#### PROBLEM DETAILS
Apart from the images, the records below need to be copied exactly.

········

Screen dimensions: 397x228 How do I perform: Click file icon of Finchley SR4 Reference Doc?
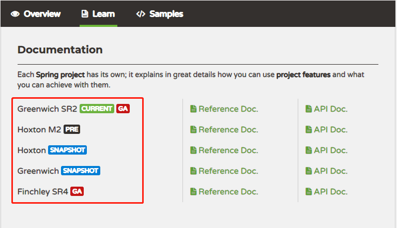[x=193, y=191]
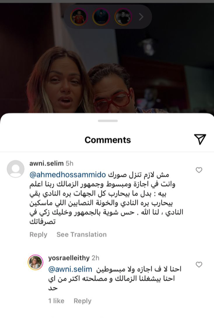Open first story avatar with red shirt
The image size is (214, 318).
79,16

········

#### WRITTEN REPLY
Screen dimensions: 397x228 How do I perform: Click file icon of Finchley SR4 Reference Doc?
[x=193, y=191]
Open first story avatar with red shirt
The image size is (214, 318).
79,16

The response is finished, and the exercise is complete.